The land we first discovered was a little island of about three acres that arose above the surrounding key, as high as the tops of the mangroves. The name of this key—the largest of its group—was of so sacred an import that one would have supposed it had been a refuge no less from the storms of persecution than those of the element around it.
Cruz del Padre, or the Cross of our Father, situated in west longitude 80°5' and north latitude 23°11'—is about twenty-seven leagues east by north from Matanzas. It is a long, narrow key, of whose size we could not accurately judge. Around its north side, about a league distant from the shore, was a semicircular reef, over which the sea broke as far as the eye extended. It was a tremendous battery in a storm, and were I approaching it in an American squadron, I should fear its ground tier more than all the cabanas of the Morro. But hunger and thirst are powerful antidotes to fear.

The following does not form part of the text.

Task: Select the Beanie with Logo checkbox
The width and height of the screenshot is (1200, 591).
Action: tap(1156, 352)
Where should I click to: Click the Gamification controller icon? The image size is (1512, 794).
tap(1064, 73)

We therefore boldly approached it with confidence in that Divine interposition which had been recently so signally displayed toward us. Availing ourselves of the deepest water and the swell of a sea, we were hurried on the top of a breaker that shook our longboat like an aspen leaf and nearly filled her with water, but in a moment she was floating on a beautiful bay that presented to the eye “the smooth surface of a summer’s sea.”
The northern boundary of this bay was formed by the reef, making the inner part of a crescent—the southern, by two long lines of mangroves on each side and a small beach of beautiful white pipe clay that formed the front of the little island in the center. The distance across was about three miles, two of which we had already passed, directly for the beach, a few rods from which, as we had previously discovered, were two huts inhabited by fishermen, whom we could now see passing in and out. When at the above distance from the reef, our attention was suddenly arrested by the appearance of two wrecks of vessels, of too large a size, one would have supposed, to have beaten over the reef. As the water grew shoaler, I could see an even pipe clay bottom, on which our boat grounded a hundred yards from the shore. One of the inhabitants came off in a flat-bottom’d log canoe about twenty-five feet long and two and a half wide, hailed us in Spanish, demanding who we were, and was answered by Manuel, our Portuguese.

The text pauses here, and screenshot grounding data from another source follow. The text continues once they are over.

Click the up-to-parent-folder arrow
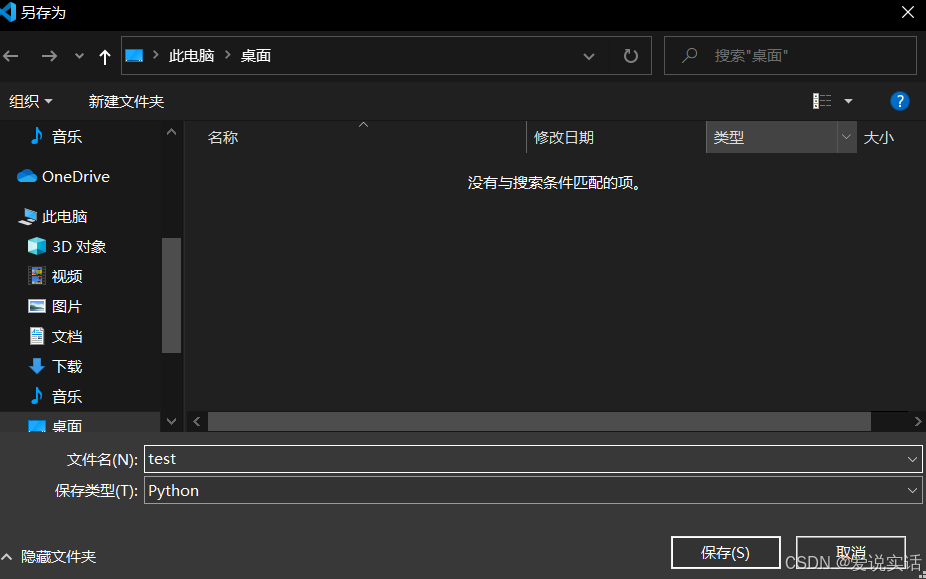Image resolution: width=926 pixels, height=579 pixels. (x=104, y=56)
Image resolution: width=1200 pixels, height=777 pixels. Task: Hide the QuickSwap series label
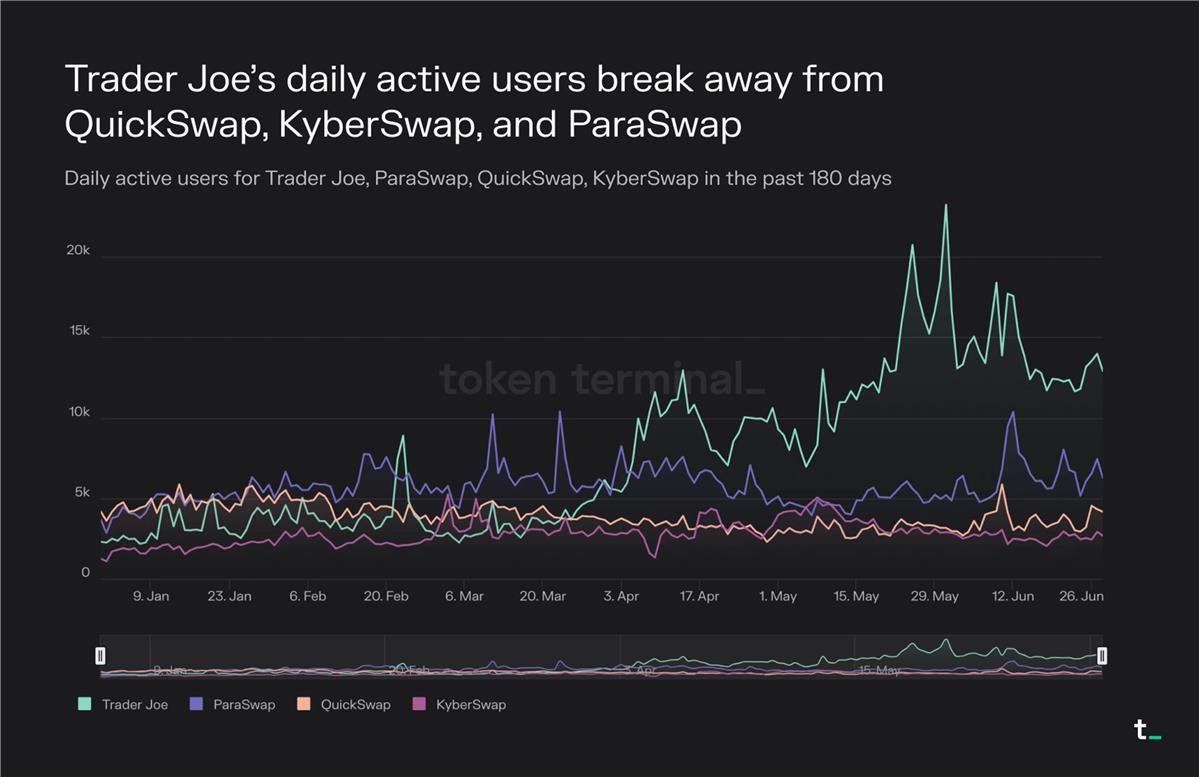355,705
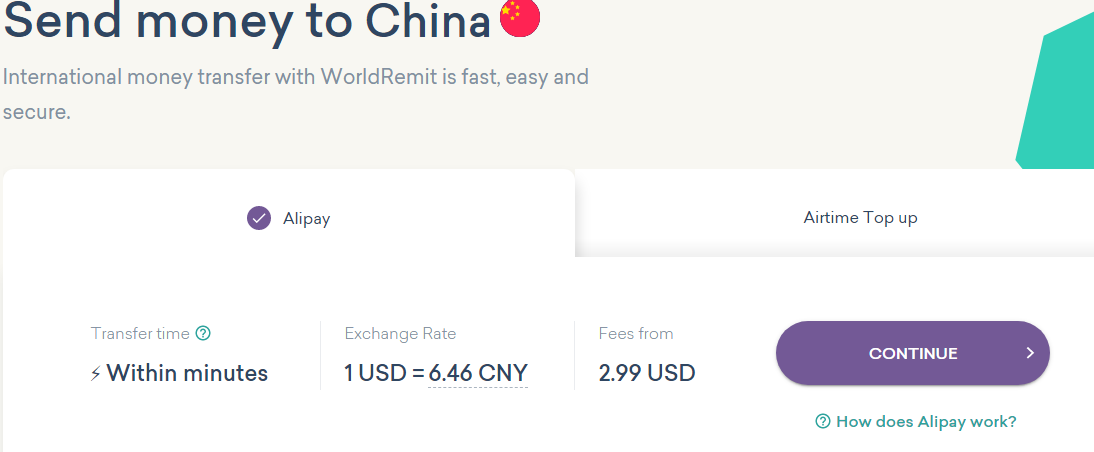Click the "Within minutes" transfer time text
1094x452 pixels.
(x=187, y=374)
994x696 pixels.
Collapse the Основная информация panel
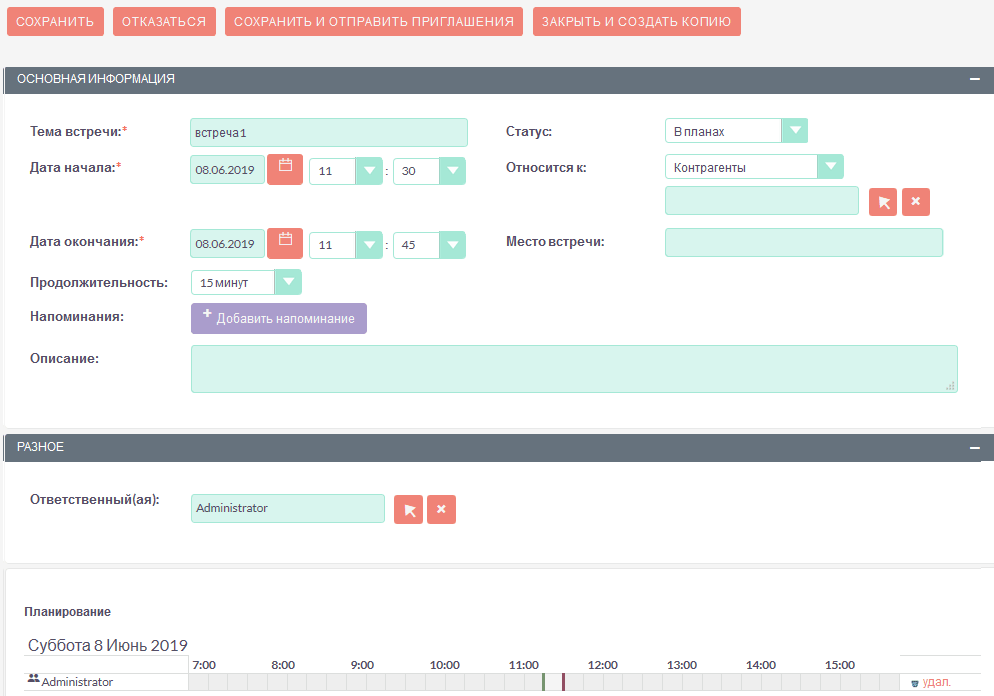974,80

As this Spaniard, who was the head fisherman, came alongside, he was recognized by Capt. Hilton as the same of whom he had purchased some sugars the voyage before at Matanzas.

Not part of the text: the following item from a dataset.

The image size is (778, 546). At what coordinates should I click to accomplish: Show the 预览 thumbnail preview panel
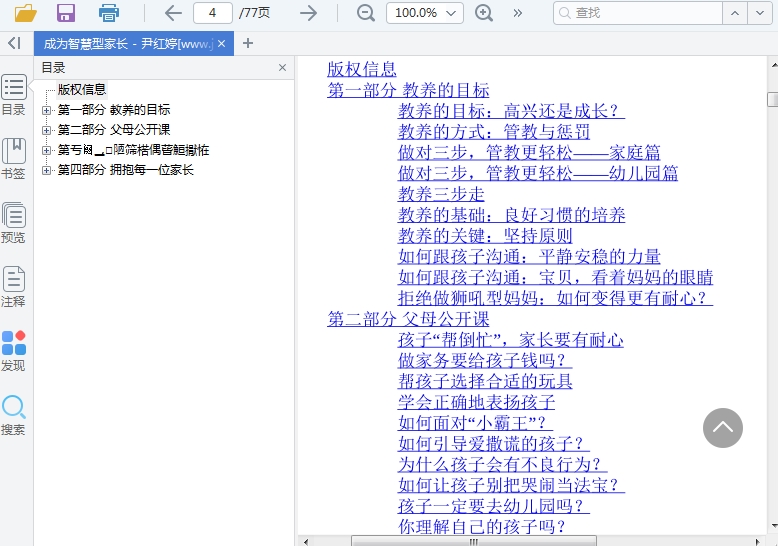pyautogui.click(x=14, y=223)
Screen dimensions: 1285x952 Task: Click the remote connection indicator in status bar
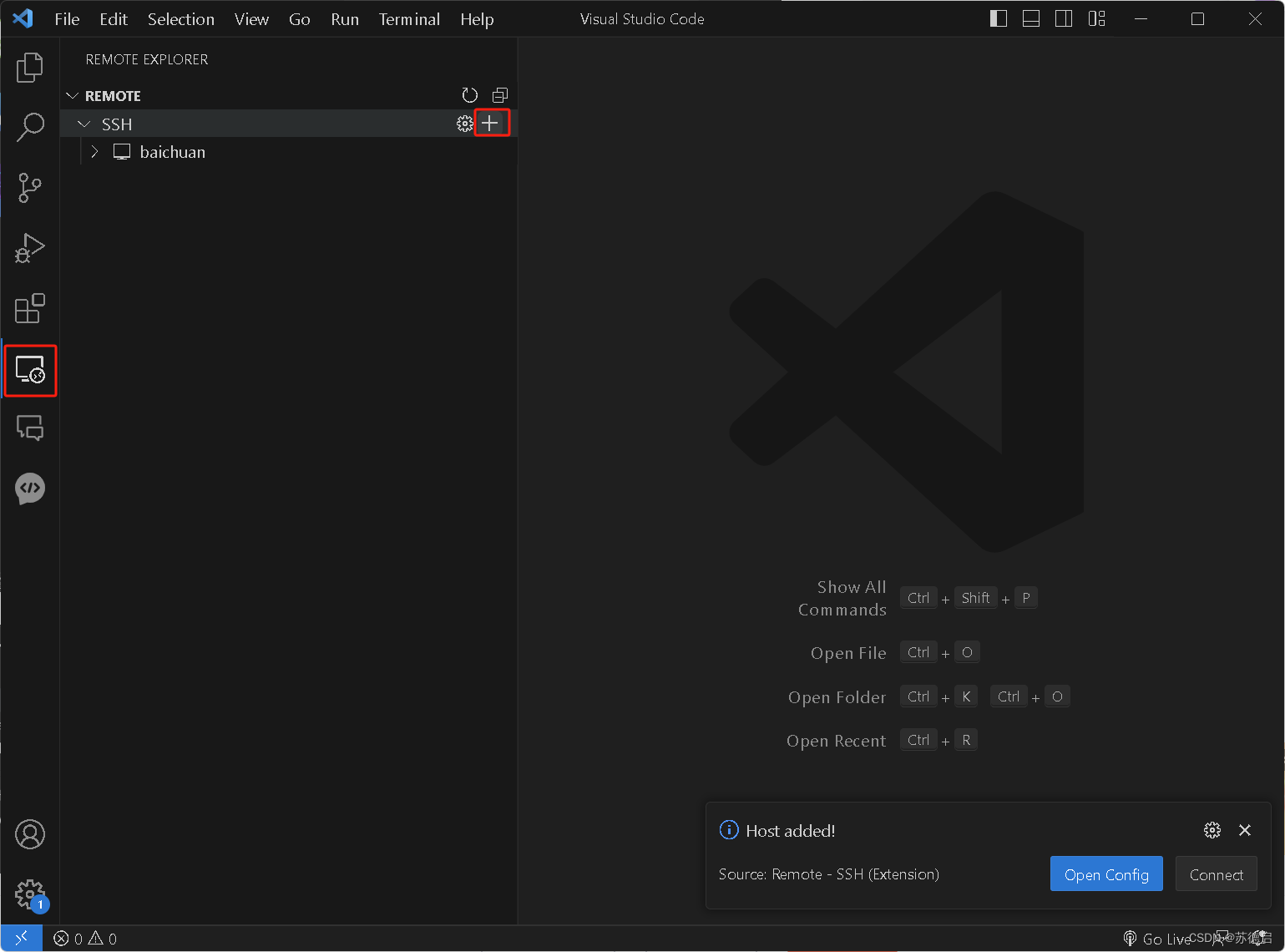[x=21, y=938]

The two huts we have named were formed of the planks and cabin boards of wrecks, about seven feet high and ten by fifteen on the ground, with thatched roofs. At the northeast corner was a group of old weather-beaten trees, the only ones above the height of a mangrove on the island, on which the fishermen hung their nets. In front of the beach was a turtle troll about fifteen feet square surrounded by a frame, from which were suspended a great number of wooden hooks, on which their fish were hung and partially preserved by drying in the sea breeze. It was about eight o’clock in the morning when we were conducted into one of the huts, and as we had had neither food nor drink for nearly two days and nights, some refreshment, consisting of turtle and other fish, hot coffee, &c., was immediately provided.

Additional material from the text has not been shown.